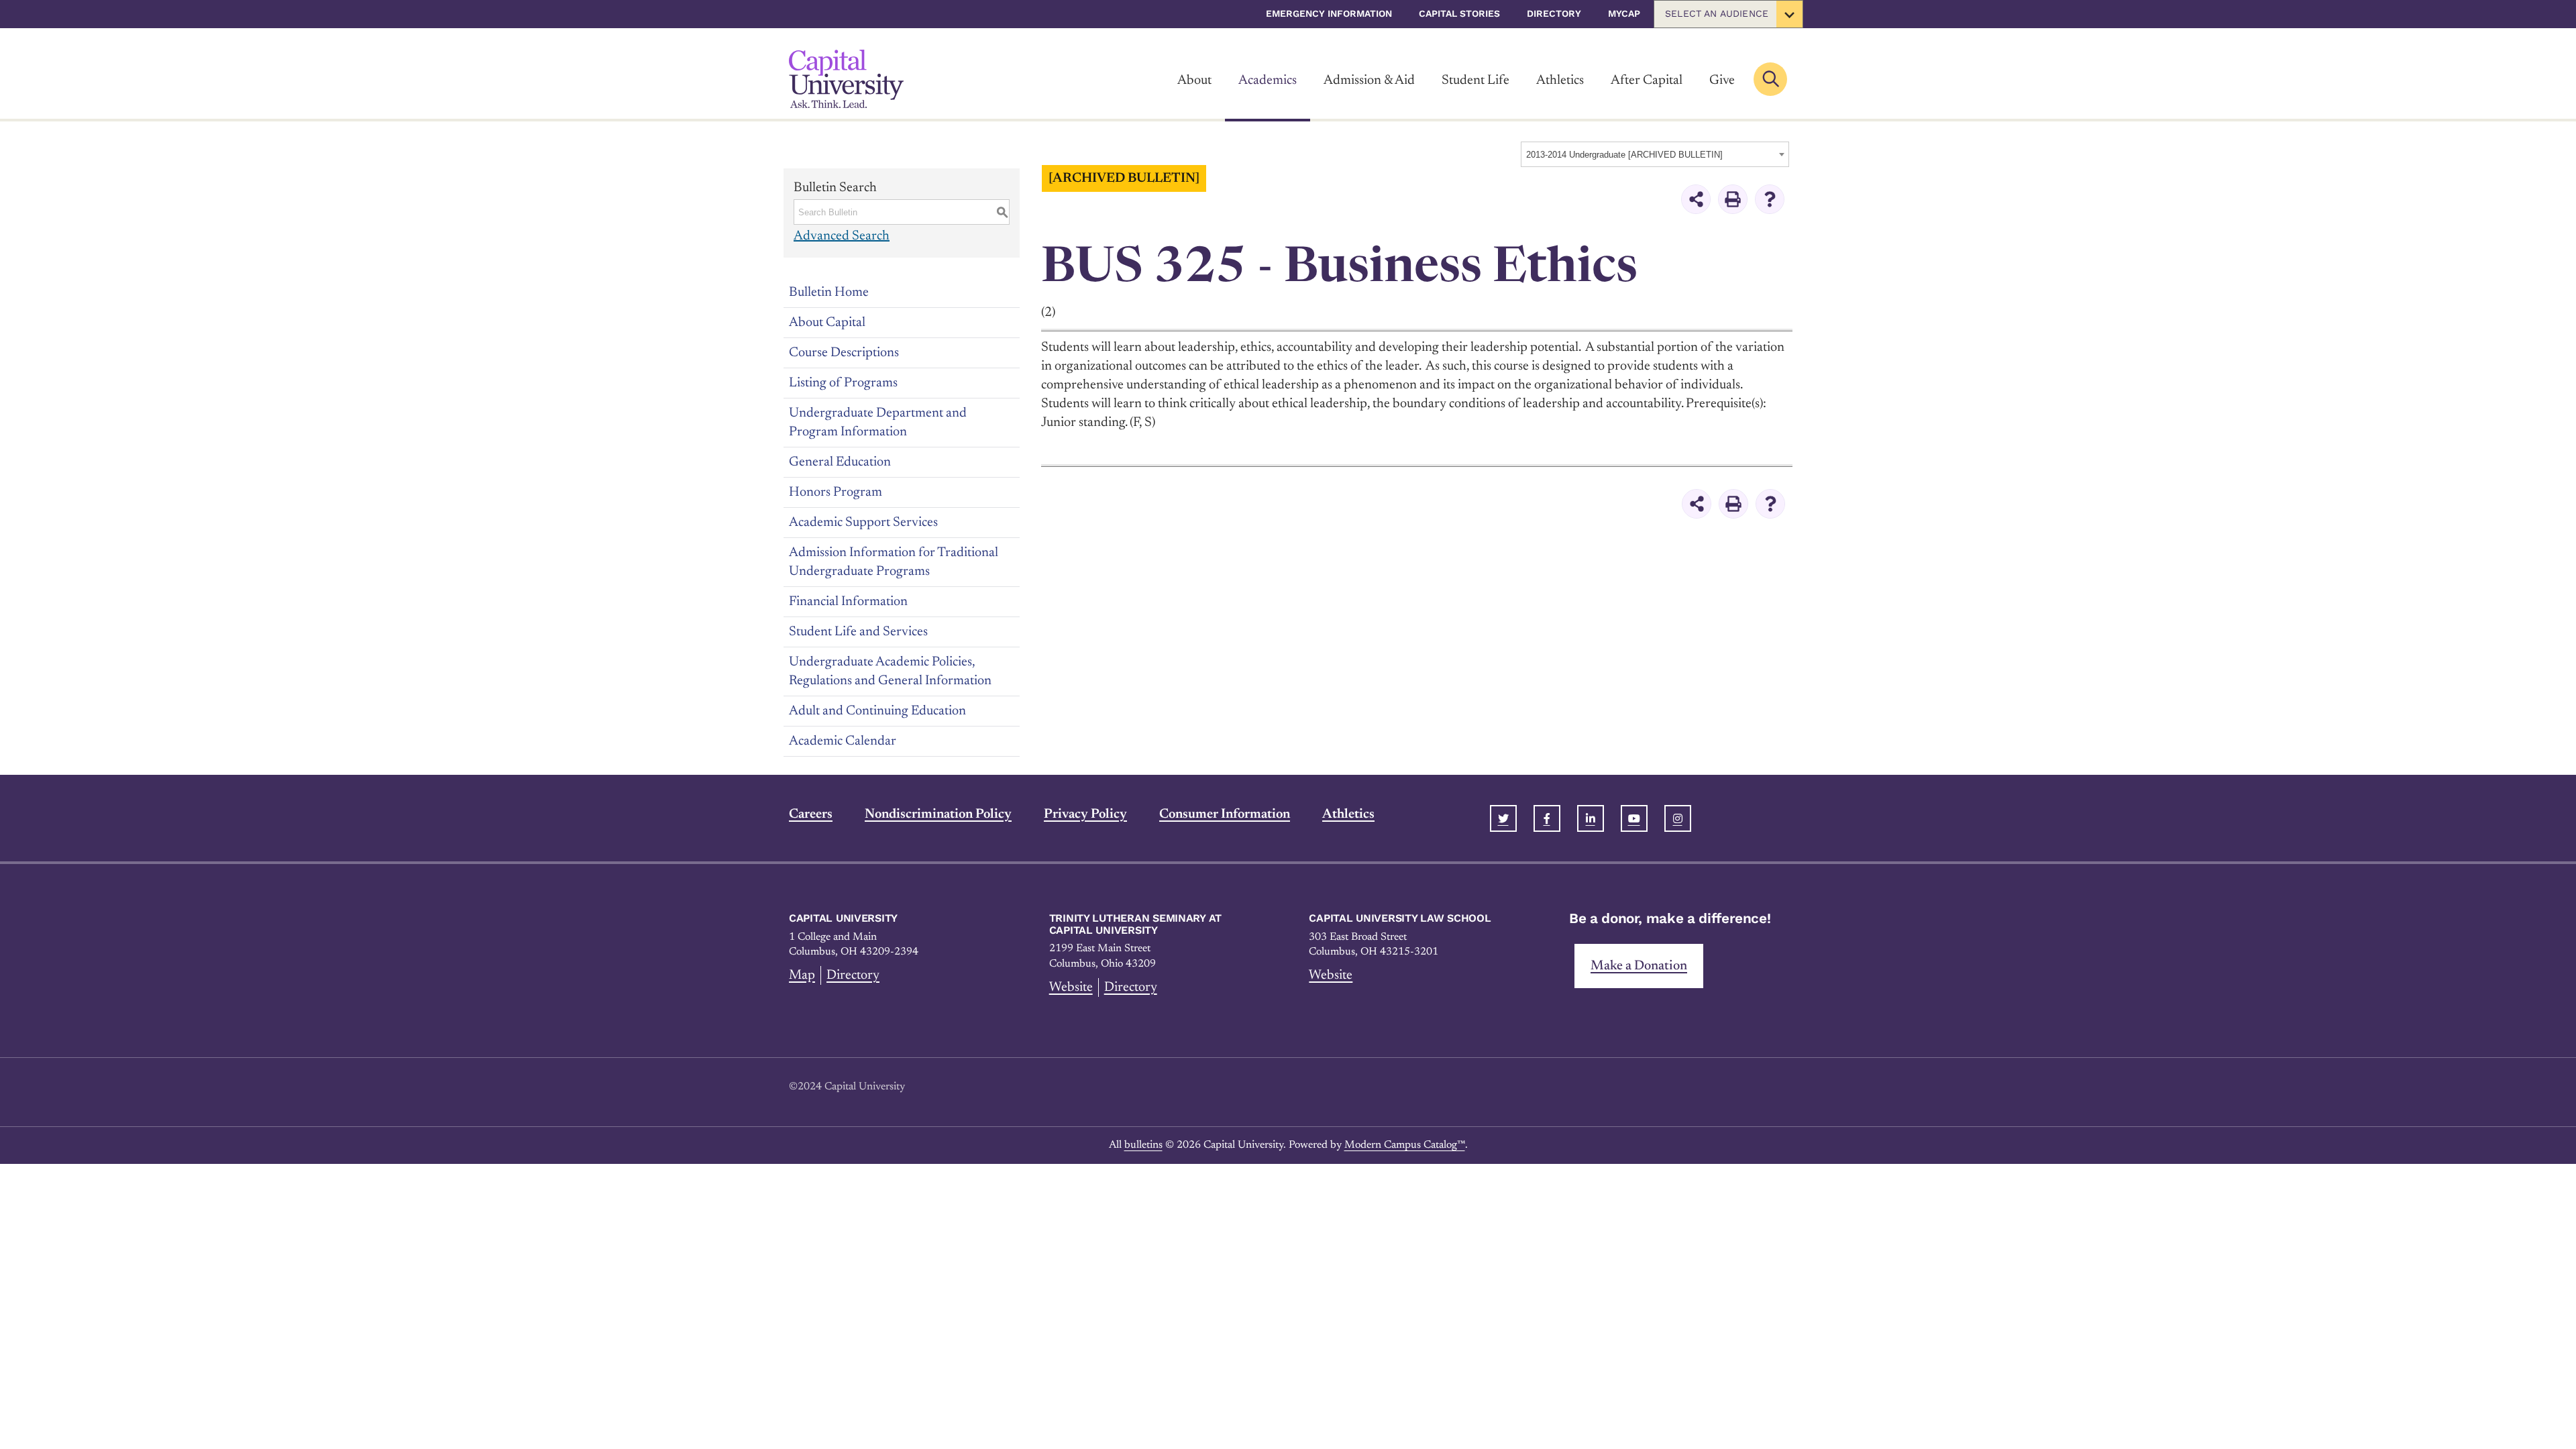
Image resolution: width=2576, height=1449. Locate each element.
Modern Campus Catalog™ (1404, 1145)
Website (1071, 987)
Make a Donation (1639, 966)
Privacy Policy (1085, 814)
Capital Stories (1459, 13)
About (1194, 80)
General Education (840, 462)
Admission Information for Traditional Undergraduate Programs (893, 562)
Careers (811, 814)
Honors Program (835, 492)
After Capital (1646, 80)
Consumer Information (1224, 814)
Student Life (1475, 80)
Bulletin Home (829, 292)
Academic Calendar (842, 741)
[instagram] (1677, 818)
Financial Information (848, 601)
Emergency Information (1329, 13)
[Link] (846, 79)
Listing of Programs (843, 383)
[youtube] (1634, 818)
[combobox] (1655, 154)
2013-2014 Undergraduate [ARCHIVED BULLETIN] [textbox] (1624, 155)
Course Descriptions (844, 353)
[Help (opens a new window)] (1769, 199)
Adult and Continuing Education (877, 711)
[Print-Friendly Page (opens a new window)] (1733, 199)
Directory (1554, 13)
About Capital (827, 322)
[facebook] (1547, 818)
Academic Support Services (863, 522)
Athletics (1560, 80)
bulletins (1143, 1145)
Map (802, 975)
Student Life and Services (858, 632)
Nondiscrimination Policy (938, 814)
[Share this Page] (1696, 199)
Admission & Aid (1369, 80)
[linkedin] (1590, 818)
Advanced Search (842, 236)
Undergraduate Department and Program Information (878, 423)
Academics (1267, 80)
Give (1722, 80)
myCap (1624, 13)
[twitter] (1503, 818)
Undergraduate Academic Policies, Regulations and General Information (890, 671)
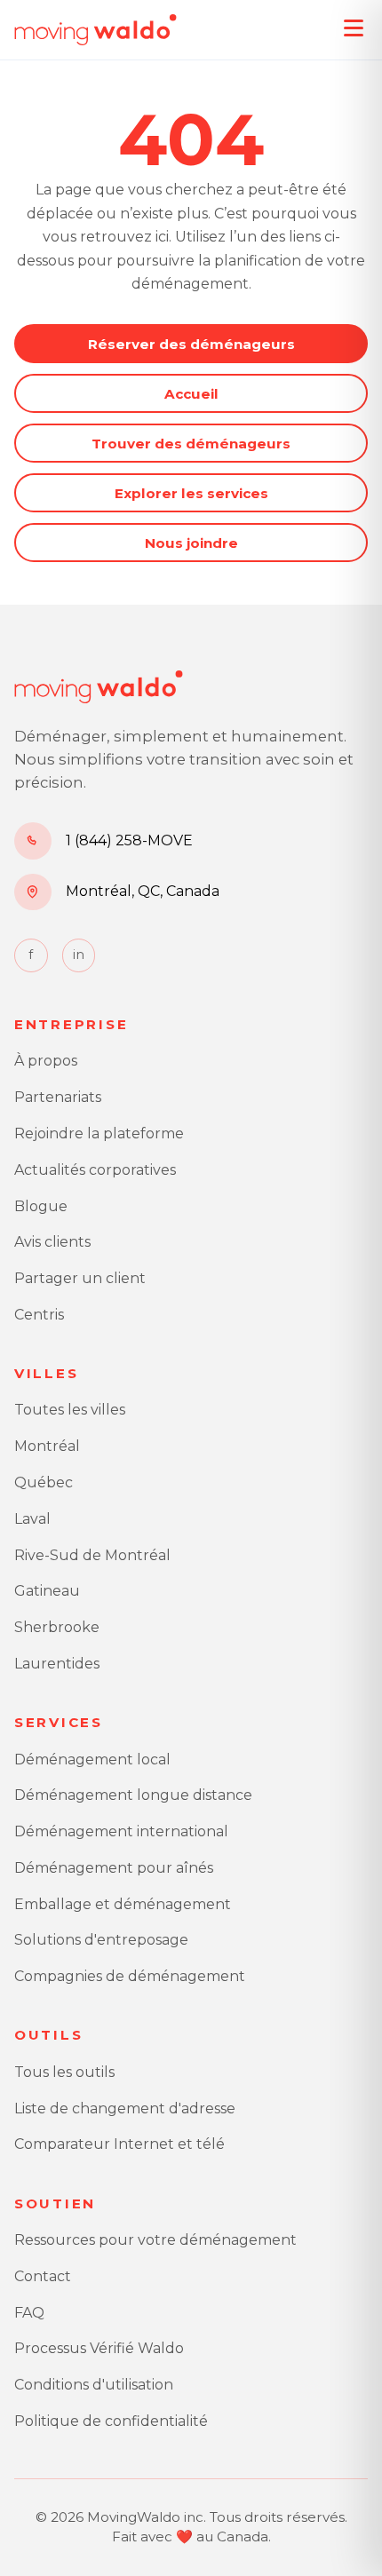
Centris (39, 1314)
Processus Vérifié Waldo (99, 2348)
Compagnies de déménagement (129, 1976)
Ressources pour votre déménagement (155, 2239)
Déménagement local (92, 1759)
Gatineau (47, 1590)
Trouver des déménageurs (191, 443)
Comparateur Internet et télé (119, 2144)
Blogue (41, 1206)
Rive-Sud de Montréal (92, 1555)
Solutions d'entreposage (101, 1939)
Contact (42, 2276)
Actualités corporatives (95, 1169)
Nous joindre (191, 543)
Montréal (47, 1446)
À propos (45, 1060)
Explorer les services (191, 493)
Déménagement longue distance (133, 1795)
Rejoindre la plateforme (99, 1133)
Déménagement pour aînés (113, 1867)
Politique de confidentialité (111, 2421)
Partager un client (80, 1278)
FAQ (29, 2312)
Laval (32, 1518)
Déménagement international (121, 1831)
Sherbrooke (56, 1627)
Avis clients (52, 1241)
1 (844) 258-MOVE (129, 840)
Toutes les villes (69, 1409)
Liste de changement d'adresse (124, 2108)
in (78, 955)
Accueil (191, 393)
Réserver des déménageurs (191, 344)
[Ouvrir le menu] (353, 28)
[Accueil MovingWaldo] (95, 30)
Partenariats (57, 1097)
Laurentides (56, 1663)
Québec (43, 1482)
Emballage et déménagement (122, 1904)
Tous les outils (64, 2072)
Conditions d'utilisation (93, 2384)
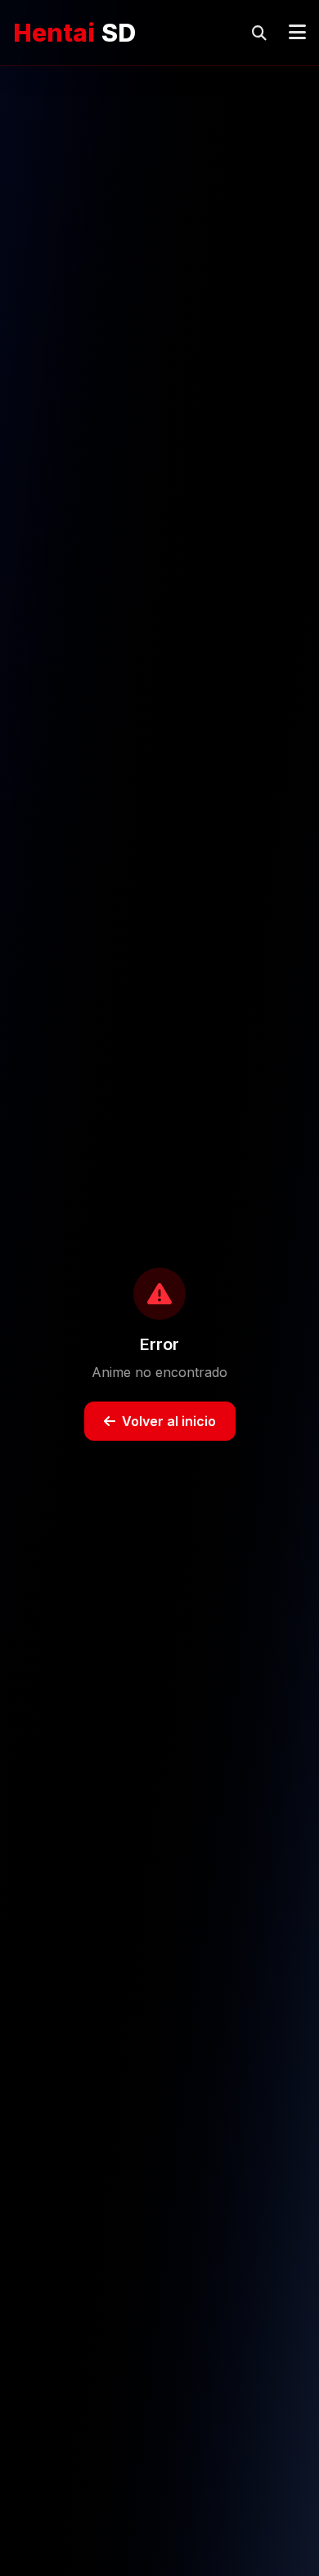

——

Every record above should be written out again exactly; the pictures stay out of the copy.

Image resolution: width=2576, height=1449. Locate each element.
Modern Campus Catalog™ (1404, 1145)
Website (1071, 987)
Make a Donation (1639, 966)
Privacy Policy (1085, 814)
Capital Stories (1459, 13)
About (1194, 80)
General Education (840, 462)
Admission Information for Traditional Undergraduate Programs (893, 562)
Careers (811, 814)
Honors Program (835, 492)
After Capital (1646, 80)
Consumer Information (1224, 814)
Student Life (1475, 80)
Bulletin Home (829, 292)
Academic Calendar (842, 741)
[instagram] (1677, 818)
Financial Information (848, 601)
Emergency Information (1329, 13)
[Link] (846, 79)
Listing of Programs (843, 383)
[youtube] (1634, 818)
[combobox] (1655, 154)
2013-2014 Undergraduate [ARCHIVED BULLETIN] [textbox] (1624, 155)
Course Descriptions (844, 353)
[Help (opens a new window)] (1769, 199)
Adult and Continuing Education (877, 711)
[Print-Friendly Page (opens a new window)] (1733, 199)
Directory (1554, 13)
About Capital (827, 322)
[facebook] (1547, 818)
Academic Support Services (863, 522)
Athletics (1560, 80)
bulletins (1143, 1145)
Map (802, 975)
Student Life and Services (858, 632)
Nondiscrimination Policy (938, 814)
[Share this Page] (1696, 199)
Admission & Aid (1369, 80)
[linkedin] (1590, 818)
Advanced Search (842, 236)
Undergraduate Department and Program Information (878, 423)
Academics (1267, 80)
Give (1722, 80)
myCap (1624, 13)
[twitter] (1503, 818)
Undergraduate Academic Policies, Regulations and General Information (890, 671)
Centris (39, 1314)
Processus Vérifié Waldo (99, 2348)
Compagnies de déménagement (129, 1976)
Ressources pour votre déménagement (155, 2239)
Déménagement local (92, 1759)
Gatineau (47, 1590)
Trouver des déménageurs (191, 443)
Comparateur Internet et télé (119, 2144)
Blogue (41, 1206)
Rive-Sud de Montréal (92, 1555)
Solutions d'entreposage (101, 1939)
Contact (42, 2276)
Actualités corporatives (95, 1169)
Nous joindre (191, 543)
Montréal (47, 1446)
À propos (45, 1060)
Explorer les services (191, 493)
Déménagement longue distance (133, 1795)
Rejoindre la plateforme (99, 1133)
Déménagement pour aînés (113, 1867)
Politique de confidentialité (111, 2421)
Partager un client (80, 1278)
FAQ (29, 2312)
Laval (32, 1518)
Déménagement international (121, 1831)
Sherbrooke (56, 1627)
Avis clients (52, 1241)
1 (844) 258-MOVE (129, 840)
Toutes les villes (69, 1409)
Liste de changement d'adresse (124, 2108)
in (78, 955)
Accueil (191, 393)
Réserver des déménageurs (191, 344)
[Ouvrir le menu] (353, 28)
[Accueil MovingWaldo] (95, 30)
Partenariats (57, 1097)
Laurentides (56, 1663)
Québec (43, 1482)
Emballage et déménagement (122, 1904)
Tous les outils (64, 2072)
Conditions d'utilisation (93, 2384)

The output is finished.